— EXERCISES TO COMPLETE —
1/ According to the forum post on blur-free gaming, in what year were the more affordable BenQ strobed monitors released?
2/ How would you translate the sentence "Sony TVs were receiving usable low persistence modes for 60Hz." from the forum post on blur-free gaming into Spanish?
3/ Transcribe the stretch of the forum post on blur-free gaming from "The motion clarify" through "ago. In 2012.".

— TEXT UNDER STUDY —
Post by RonsonPL » 21 May 2022, 15:12

I'm afraid it's one step forward, two steps back nowadays.
Respectfully, I have to disagree with your optimistic perspective.

You, Chief, may be the only widely recognizable and respected force behind the "no blur in games" movement ;)

I suggest you (Chief) stop reading this post here, as I don't want to waste your time. I'll elaborate what I mean. (others, feel warned, bad writing ahead ;) and also, while creating this thread is somewhat useful, as it brings some info useful for people interested in blur-free gaming, the explanation to why I am disappointed about the current state of affais, may rightfully so feel like waste of forum space. )
------------------------------------------------------------------------------------------------------------------------------------------
Point of reference
I'm gaming since the 80s.
The motion clarify was better in the 80s and 90s than it is now. Of course, I'm not talking about 3D games.
I remember that in 1998 I already tweaked whatever I could to achieve the perfect motion clarity. Even before that. In 1999 I already enjoyed some games in 85fps at 85Hz.

First strobed LCD was released around 2009-2010. More affordable Benqs were released a decade ago. In 2012.
I thought 10 years in "dark age" of blurry LCDs was too long and I was so happy it's over.
But now it's over 2 decades and we're still nowhere near where we were 20-25 years ago.

Back to the early 2010s.
At this time, things were indeed moving two steps forward and one back. In 2013-2014, VR looked like the savior, the game changer - once VR tech guys realized VR cannot work well without low persistence.
TVs started getting 120Hz.
Sony TVs were receiving usable low persistence modes for 60Hz.

But it kept being just a small niche which didn't get mass appeal.
It didn't get traction, doesn't grow in popularity.

The reality now

What constantly IS getting the appeal is pushing the gaming and display industry in the opposite direction, actually.

- g-sync/free-sync - it not only is praised in monitor reviews contrary to low persistence modes, which are usually frowned upon because of bad implementation and crosstalk/ghosting issues, or too dim/dark image and lack of HDR, but also usually means disabling the low persistence mode.

— DATASET —
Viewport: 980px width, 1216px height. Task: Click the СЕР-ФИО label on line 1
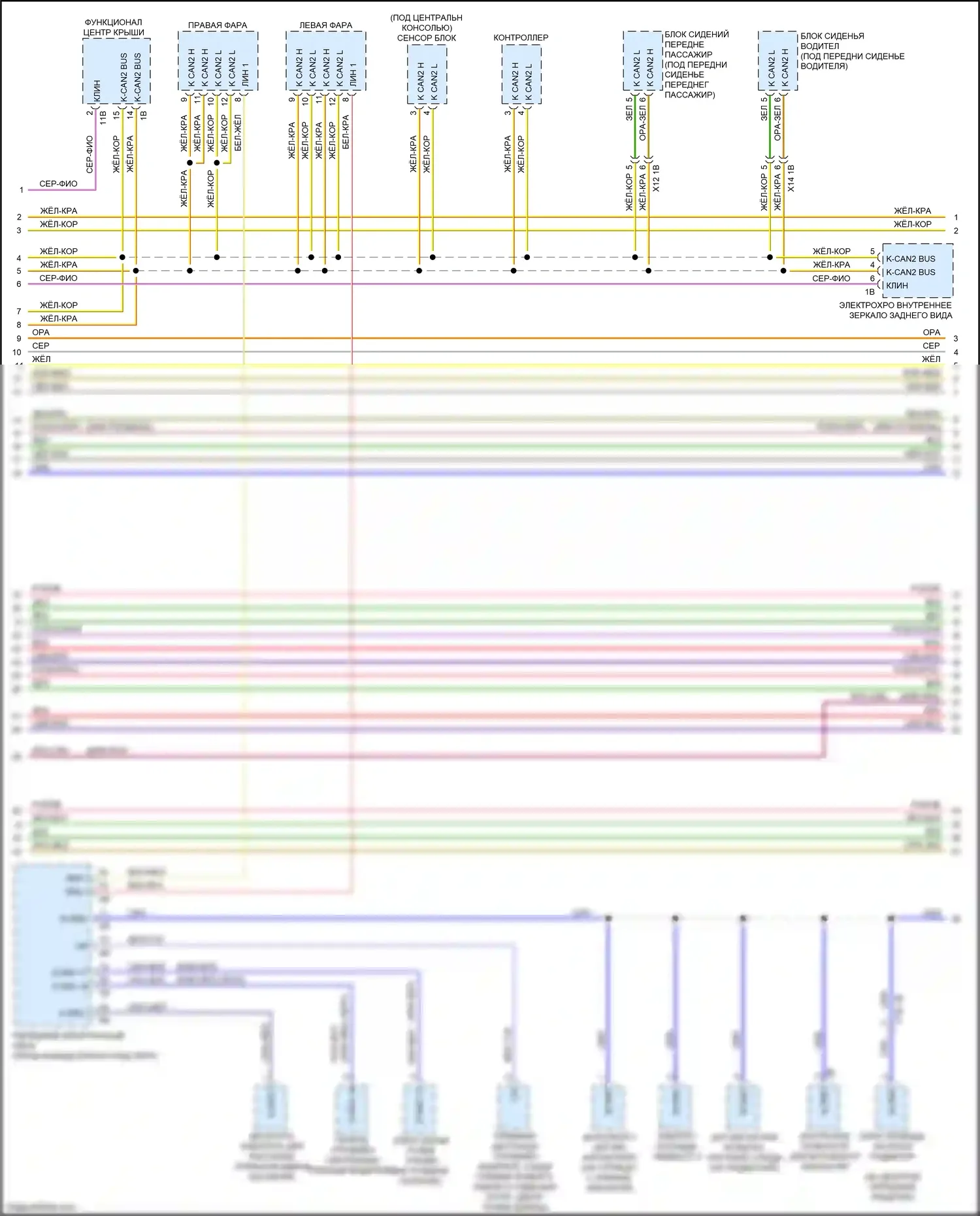58,184
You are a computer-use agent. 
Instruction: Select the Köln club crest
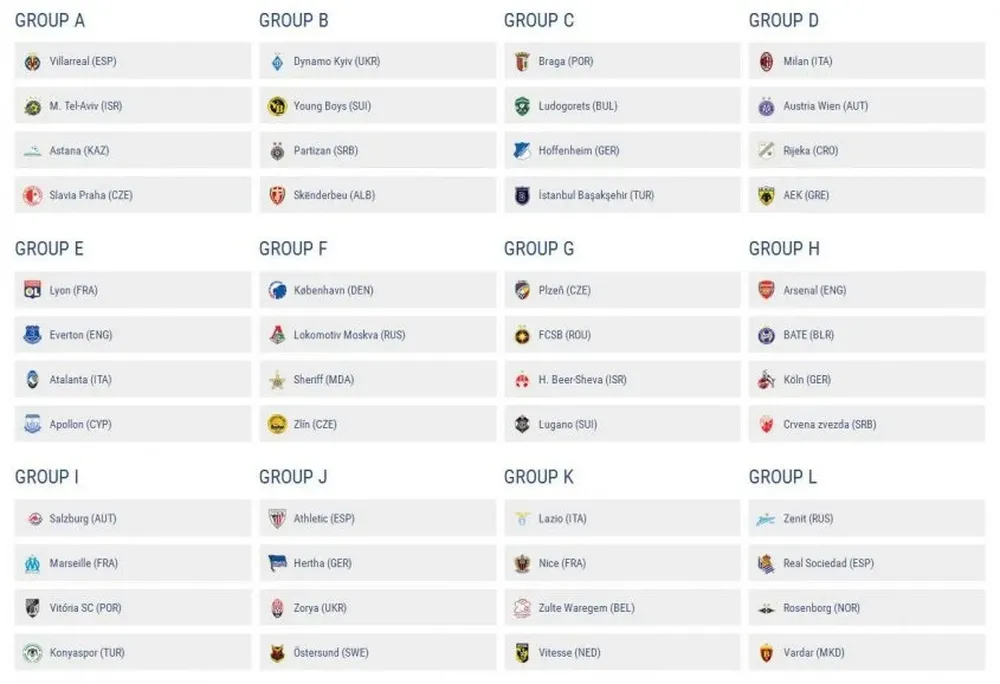tap(767, 380)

— SOLVED PROBLEMS —
1/ 2012.

2/ Los televisores Sony estaban recibiendo modos de baja persistencia utilizables para 60 Hz.

3/
The motion clarify was better in the 80s and 90s than it is now. Of course, I'm not talking about 3D games.
I remember that in 1998 I already tweaked whatever I could to achieve the perfect motion clarity. Even before that. In 1999 I already enjoyed some games in 85fps at 85Hz.

First strobed LCD was released around 2009-2010. More affordable Benqs were released a decade ago. In 2012.